Brückenpfeiler Nr. 2: Gegründet im gesellschaftlichen Leben

Wohl jeder hat schon mal Leute getroffen, die in der Tat sehr tief in der Bibel verwurzelt sind, deren Füße aber leider nicht mehr auf dem Teppich blieben. Sie sind weder von dieser Welt noch in dieser Welt. Wie Außerirdische sprechen sie eine unverständliche Sprache und ihr Verhalten ist ebenso weltfremd. Solche Menschen können phantastische Denker sein und uns helfen, tiefer in die vielen versteckten Geheimnisse der Heiligen Schrift vorzudringen. Als Gemeindegründer sind sie jedoch nur begrenzt von Nutzen. Sie sind wie Pond d’Avignon, jene berühmte mittelalterliche Brücke im Süden Frankreichs, die es nur bis zur Mitte des Flusses geschafft hat. Sur le pond d’Avignon ist’s romantisch schön – doch die Brücke ist nutzlos. Wir denken zum Beispiel an den Klerus in kunstvollen Gewändern oder in höheren Sphären schwebende Theologen, deren Sprache Kanaans uns rästelhaft bleibt. Doch bevor du nun zustimmend über solche Leute den Kopf schüttelst, nimm zuvor noch die demütigende Wahrheit zur Kenntnis, dass leider sehr viele Christen große Probleme damit haben, sich selbst in die Welt der Ungläubigen einzuflechten.
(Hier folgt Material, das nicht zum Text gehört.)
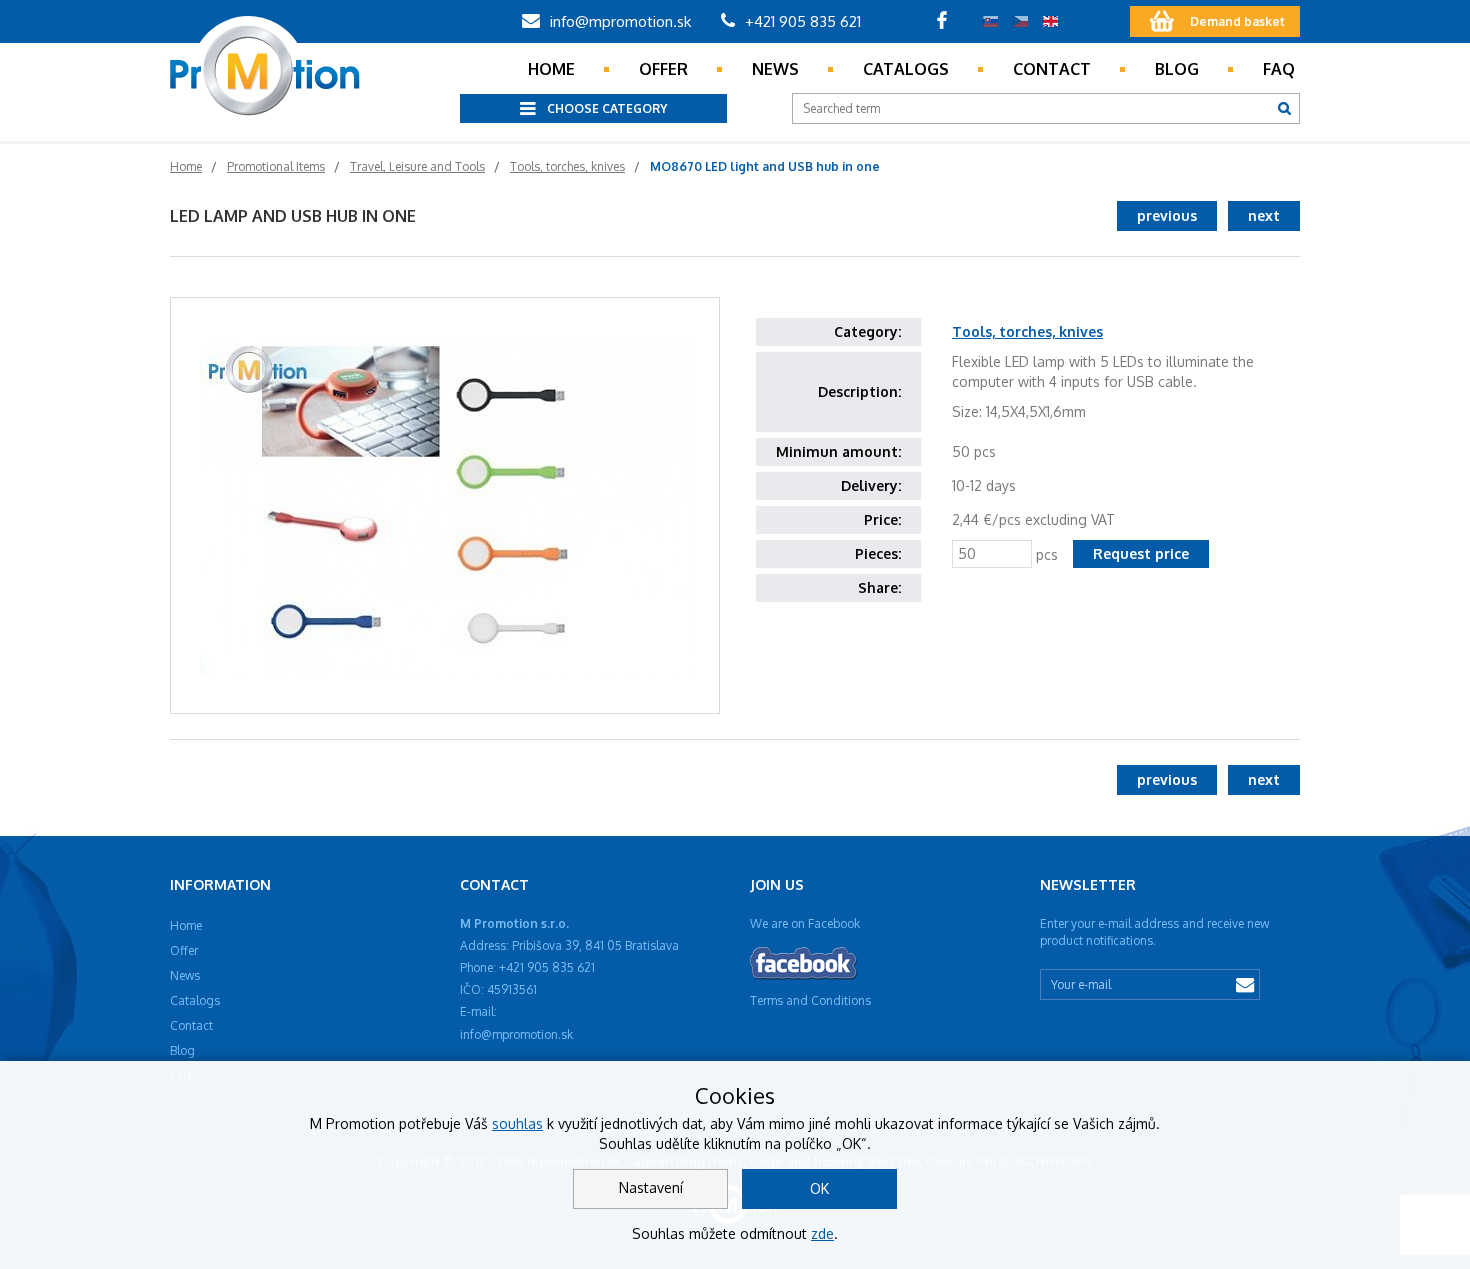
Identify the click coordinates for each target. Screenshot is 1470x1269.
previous (1167, 215)
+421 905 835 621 (801, 21)
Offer (663, 69)
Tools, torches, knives (1027, 331)
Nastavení (651, 1187)
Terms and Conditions (810, 1000)
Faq (1279, 69)
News (775, 69)
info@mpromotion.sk (618, 21)
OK (819, 1188)
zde (822, 1233)
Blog (1177, 69)
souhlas (517, 1123)
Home (551, 69)
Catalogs (906, 69)
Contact (1052, 69)
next (1264, 215)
Wir sprechen also nicht nur von Bischöfen und schwere Bücher wälzenden Theologen. Es geht um jeden, dem es schwerfällt, die fromme Blase zu verlassen und sich der Welt da draußen auszusetzen. Wie Pond d’Avignon mögen wir der anderen Seite um einiges näher kommen, wir sehen, was da vor sich geht, wir sprechen darüber. Wir beten sogar für jene, die wir sehen und jenes, was passiert. Und dann? Dann wenden wir uns um und gehen zurück ans eigene sichere Ufer. Die echte Interaktion mit der anderen Seit bleibt aus – da ist kein “sich selbst ‘entäußern'”, kein Verzicht wie Christus es getan hat, als er sich auf unsere Stufe stellte (Phil 2,7-8). Entsprechend gibt es auch in der Theologie keine echte Interaktion mit der anderen Seite. So wichtig unsere Theolgie ist, vieles erscheint weltfremd und irrelevant.
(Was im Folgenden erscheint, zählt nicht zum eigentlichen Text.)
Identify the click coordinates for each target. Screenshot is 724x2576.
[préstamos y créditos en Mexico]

Neulich sprach ich mit einer völlig kirchenfremden Frau, die sich in eine fromme Blase “verirrt” hatte. Ihr positives Resumee: “Scheiße, so viele verdammt geile Leute hier!” Das war ein tiefes Lob – doch das fromme Milieu erschien ihr dennoch wie ein anderer Planet, der unerreichbar weit weg vom eigenen Alltag war. Diese “verdammt geilen Leute” waren einfach zu gut, zu heilig, ihr Glaube zu theoretisch, ihr Lebensstil utopisch.

Wir aber wollen Christus reflektieren, der seinen Thron im heiligen Palast des Himmels verlassen hat und frewillig auf die kriegsbesetze Erde zog. In gleicher Manier müssen wir hinaus aus unseren frommen Enklaven und hinein in die Welt. Um eine echte Brücke zu bauen, müssen wir auf der anderen Seite verankert sein. In die Welt eintauchen, sich mit ihrer Kultur, Denk- und Lebensweise beschäftigen. Das ist keine Wahl. Es ist Vorschrift. Wir sind dazu verpflichtet, unsere himmlischen Bequemlichkeitsbereiche zu verlassen und einer von denen zu werden (Phil 2,8) oder, wie Paulus es ausdrückt, den Juden ein Jude, den Ausländern ein Ausländer, den Postmodernen ein Postmoderner zu werden. Wir müssen uns mit ihnen anfreunden – und sie sich mit uns, damit wir uns gegenseitig verstehen lernen und durchschauen können, wie man jenseits des eigenen Ufers lebt, fühlt, fürchtet, träumt. Alles, was diesem Maßstab nicht entspricht, bricht das Gebot “liebe deinen Nächsten wie dich selbst”.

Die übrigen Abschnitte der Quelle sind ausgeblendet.